# Input material
┌──

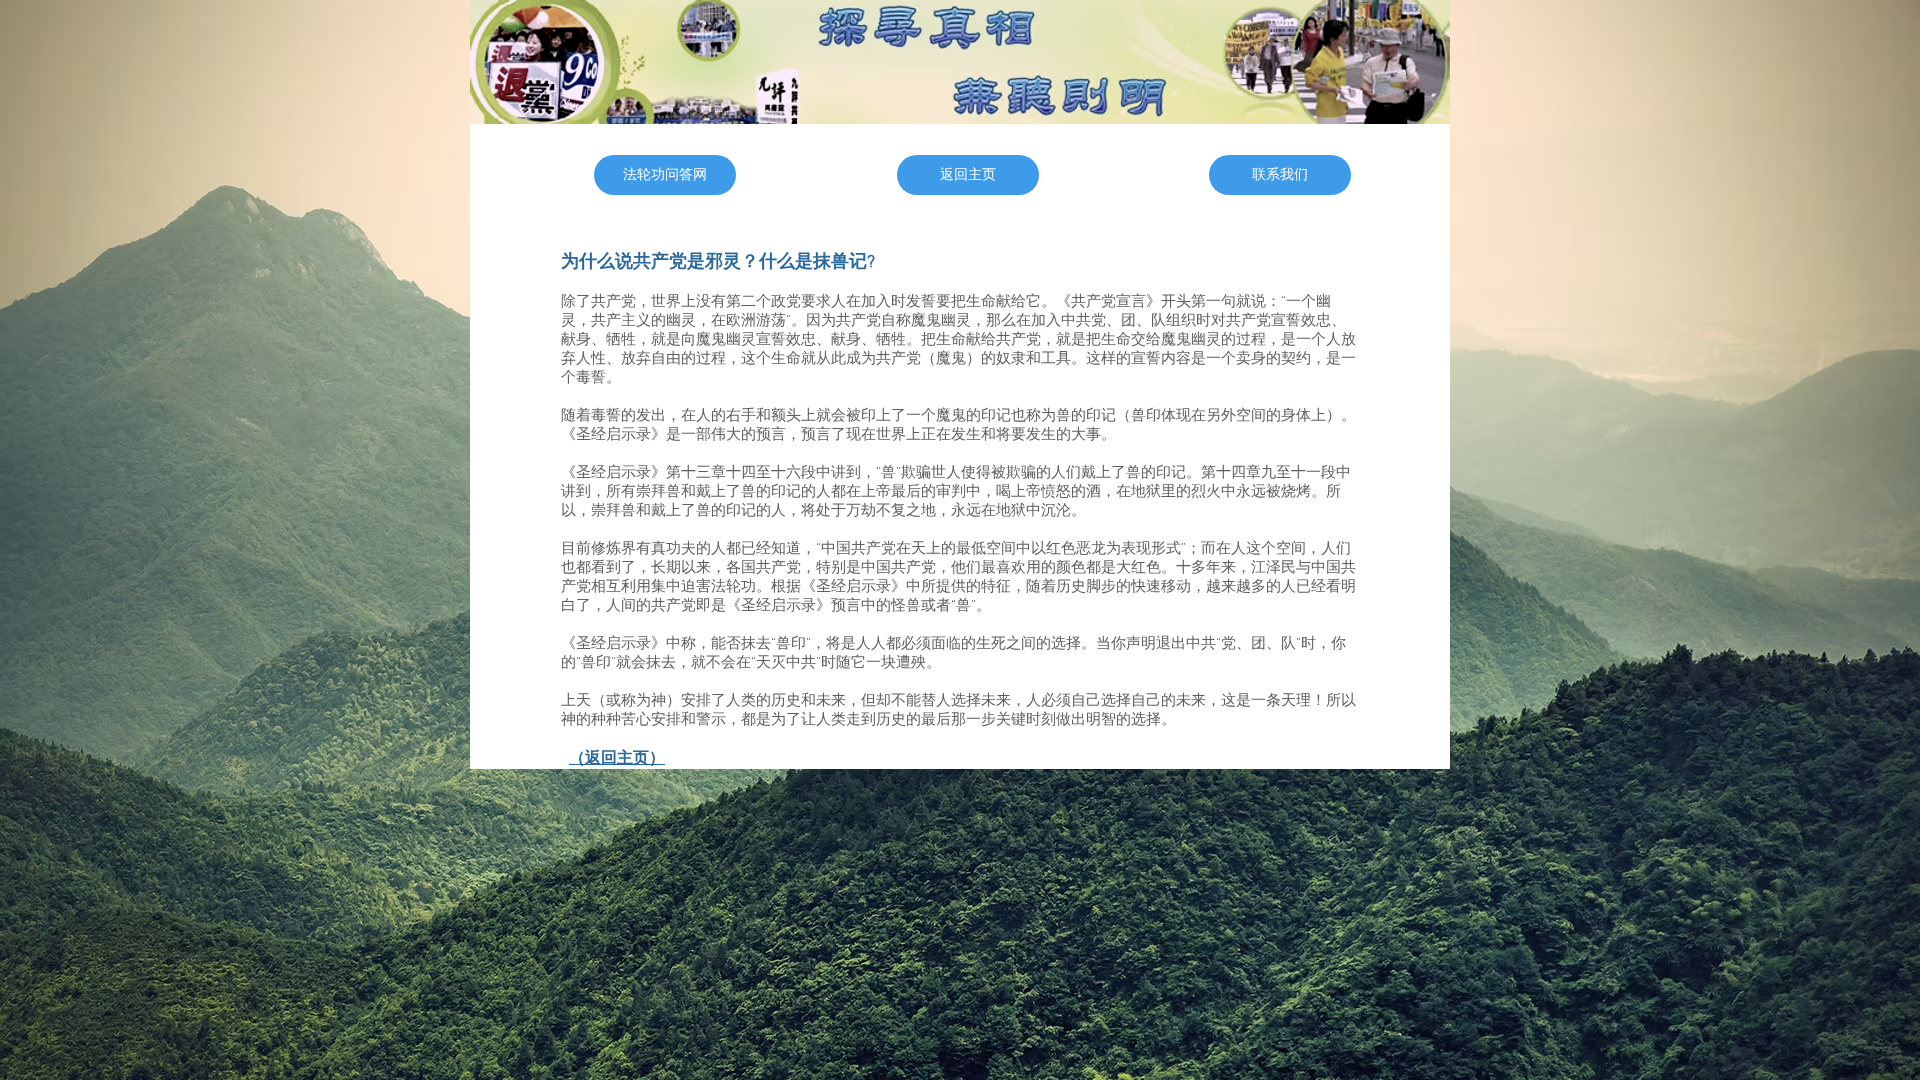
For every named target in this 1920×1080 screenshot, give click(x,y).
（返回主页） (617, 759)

└──
┌──

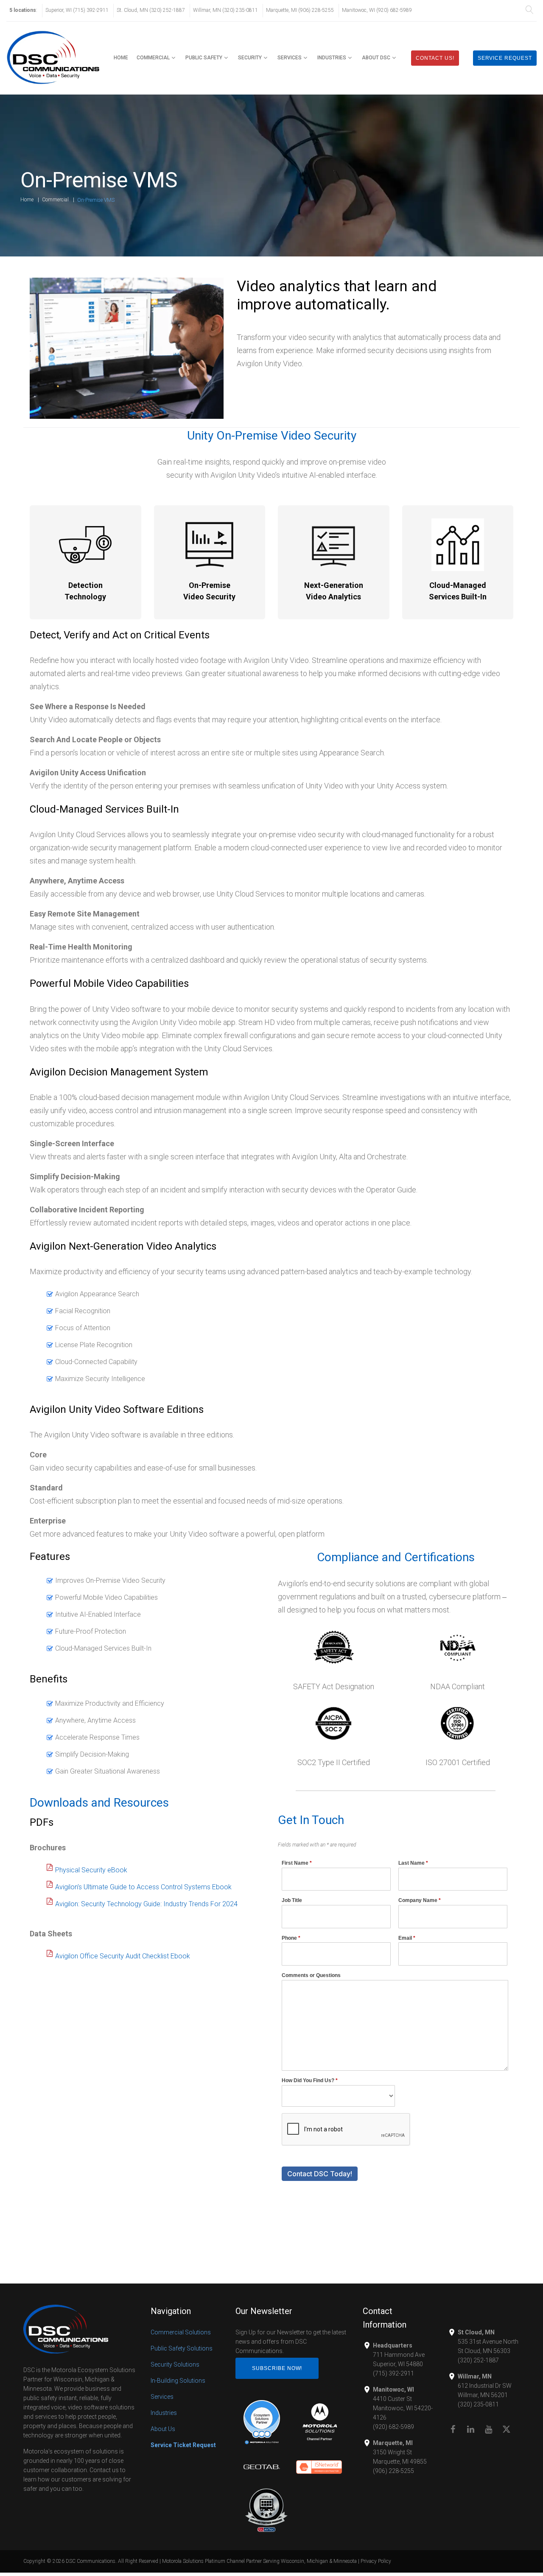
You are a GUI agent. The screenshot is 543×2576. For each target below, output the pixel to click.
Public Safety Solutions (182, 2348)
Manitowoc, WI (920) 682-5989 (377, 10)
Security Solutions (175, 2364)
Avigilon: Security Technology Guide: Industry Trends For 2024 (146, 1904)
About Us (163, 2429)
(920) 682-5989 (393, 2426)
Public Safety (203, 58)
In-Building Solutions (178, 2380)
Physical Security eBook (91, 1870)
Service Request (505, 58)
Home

└──
┌──

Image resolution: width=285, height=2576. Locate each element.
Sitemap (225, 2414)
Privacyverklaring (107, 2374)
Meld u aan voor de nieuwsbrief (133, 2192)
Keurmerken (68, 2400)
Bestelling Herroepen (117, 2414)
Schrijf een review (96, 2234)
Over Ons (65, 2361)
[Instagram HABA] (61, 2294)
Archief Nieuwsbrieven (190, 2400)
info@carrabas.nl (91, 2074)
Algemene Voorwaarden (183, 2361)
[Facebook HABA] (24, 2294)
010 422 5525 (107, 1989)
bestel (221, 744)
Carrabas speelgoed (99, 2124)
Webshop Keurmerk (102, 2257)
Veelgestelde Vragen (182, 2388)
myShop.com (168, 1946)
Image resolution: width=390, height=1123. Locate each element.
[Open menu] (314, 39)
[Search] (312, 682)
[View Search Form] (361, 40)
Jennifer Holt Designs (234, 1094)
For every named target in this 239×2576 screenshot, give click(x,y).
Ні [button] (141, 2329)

└──

Take the lines above from the one containing "Sitemap (225, 2414)" to the one containing "Ні [button] (141, 2329)" and retype them exactly, both ends included, with nothing added.

Sitemap (225, 2414)
Privacyverklaring (107, 2374)
Meld u aan voor de nieuwsbrief (133, 2192)
Keurmerken (68, 2400)
Bestelling Herroepen (117, 2414)
Schrijf een review (96, 2234)
Over Ons (65, 2361)
[Instagram HABA] (61, 2294)
Archief Nieuwsbrieven (190, 2400)
info@carrabas.nl (91, 2074)
Algemene Voorwaarden (183, 2361)
[Facebook HABA] (24, 2294)
010 422 5525 (107, 1989)
bestel (221, 744)
Carrabas speelgoed (99, 2124)
Webshop Keurmerk (102, 2257)
Veelgestelde Vragen (182, 2388)
myShop.com (168, 1946)
Image resolution: width=390, height=1123. Locate each element.
[Open menu] (314, 39)
[Search] (312, 682)
[View Search Form] (361, 40)
Jennifer Holt Designs (234, 1094)
For every named target in this 239×2576 screenshot, give click(x,y).
Ні [button] (141, 2329)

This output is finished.